Page:Revue des Deux Mondes - 1897 - tome 144.djvu/380

Le texte de cette page a été corrigé et est conforme au fac-similé.
374
REVUE DES DEUX MONDES.

— Oui ! singulière façon de reconnaître le courage de l’armée !… Fay, puis Samuel, ont bravement protesté. Pourquoi ne pas accorder à l’armée entière les honneurs de la guerre, le défilé suprême ? Refus catégorique de Stiehle. Refus également de laisser l’épée à tous les officiers. « Je vais en référer au maréchal, » a dit Jarras. Stiehle paraissait très irrité : « Comment, s’est-il écrié, nous ne signons pas ce soir ? » Enfin, après un long débat, l’article 3 a été rédigé de deux manières, l’une accordant, l’autre n’accordant pas les honneurs. Stiehle même a demandé : « Comment voulez-vous que vos troupes puissent défiler, avec un temps et des chemins pareils, nombreuses comme elles sont ? » Et Fay, séance tenante, a dressé des itinéraires. On a pris rendez-vous pour aujourd’hui. Dès le matin, voulait Stiehle. Mais il était déjà deux heures. Samuel s’est alors rapproché de Jarras, en murmurant : « Ne fixez pas d’heure ; tâchez de gagner du temps… »

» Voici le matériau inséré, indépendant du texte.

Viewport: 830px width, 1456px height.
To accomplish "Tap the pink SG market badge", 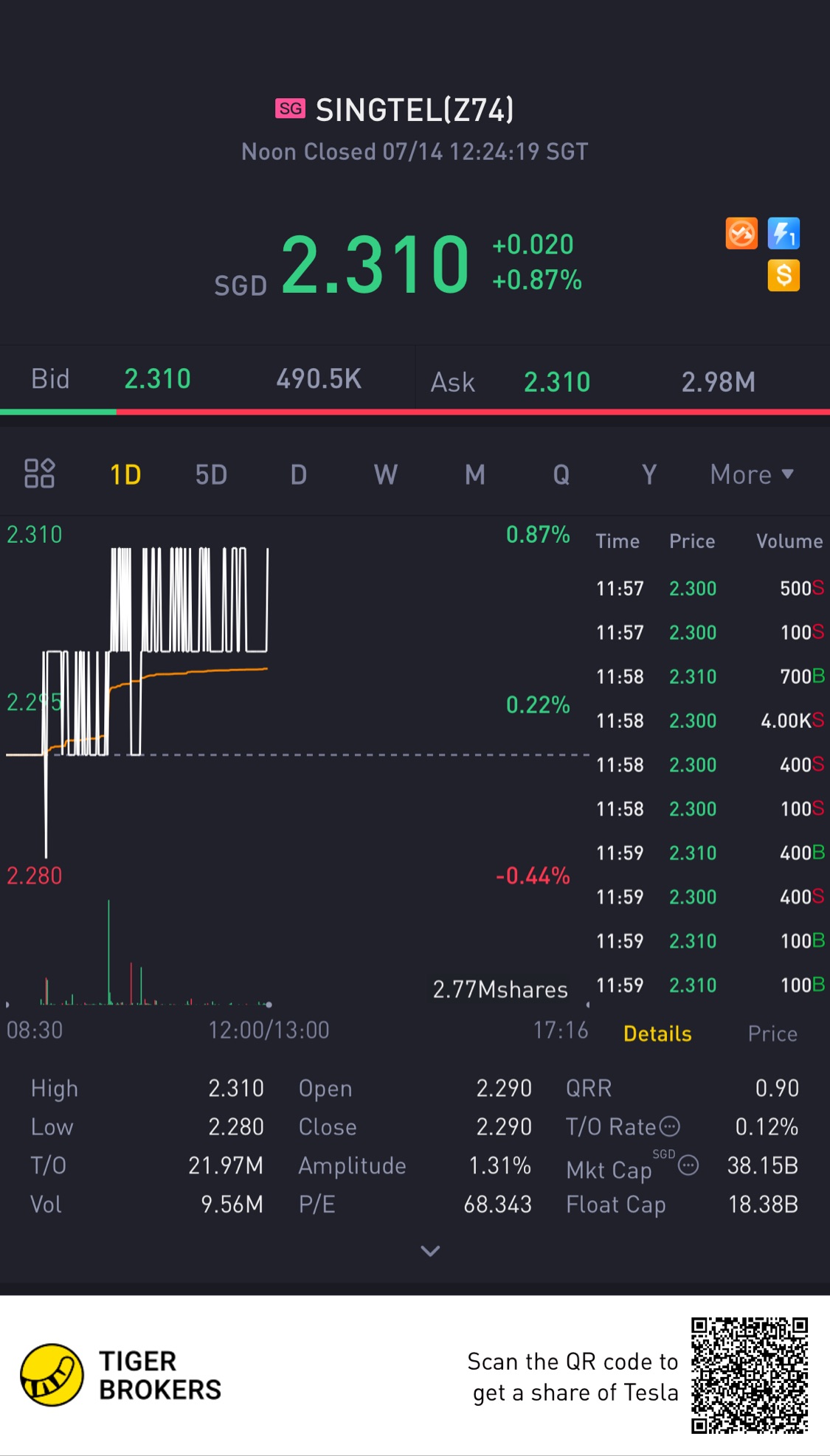I will [291, 108].
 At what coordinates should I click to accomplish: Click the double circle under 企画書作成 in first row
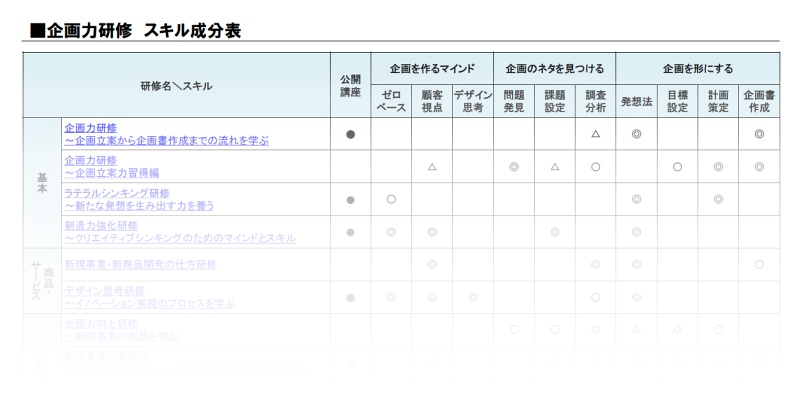point(759,134)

— Parbleu ! dit Du Breuil.

— D’autant plus, reprit Décherac, qu’hier, avant de partir, Samuel, figurez-vous, traduisait des journaux dans le cabinet de Bazaine… L’intendant général Lebrun est entré en s’écriant : « Bonne nouvelle, monsieur le maréchal ! Nous avons encore des vivres pour quatre jours »… mais Stiehle a insisté, et c’est à cinq heures, ce soir, qu’on signe.

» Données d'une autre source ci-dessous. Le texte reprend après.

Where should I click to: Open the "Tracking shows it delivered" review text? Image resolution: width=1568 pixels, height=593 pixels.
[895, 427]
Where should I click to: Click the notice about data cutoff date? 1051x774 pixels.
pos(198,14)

Il faisait maintenant presque jour. Un matin gris émergeait, noyé de brume. Dans cette clarté livide, tous trois contemplaient en silence leurs visages terreux. Décherac serra les mains de Du Breuil, de Restaud, et partit, avec un grand geste anxieux. Seuls, les deux amis ne trouvaient pas un mot à se dire. Les phrases leur montaient aux lèvres, cependant. Ils avaient l’âme grosse de dissentimens, de revendications, de plaintes. Et les paroles leur restaient dans la gorge. À la fin, Restaud demanda :

— Je ne vous verrai guère aujourd’hui. Vous allez à Metz ?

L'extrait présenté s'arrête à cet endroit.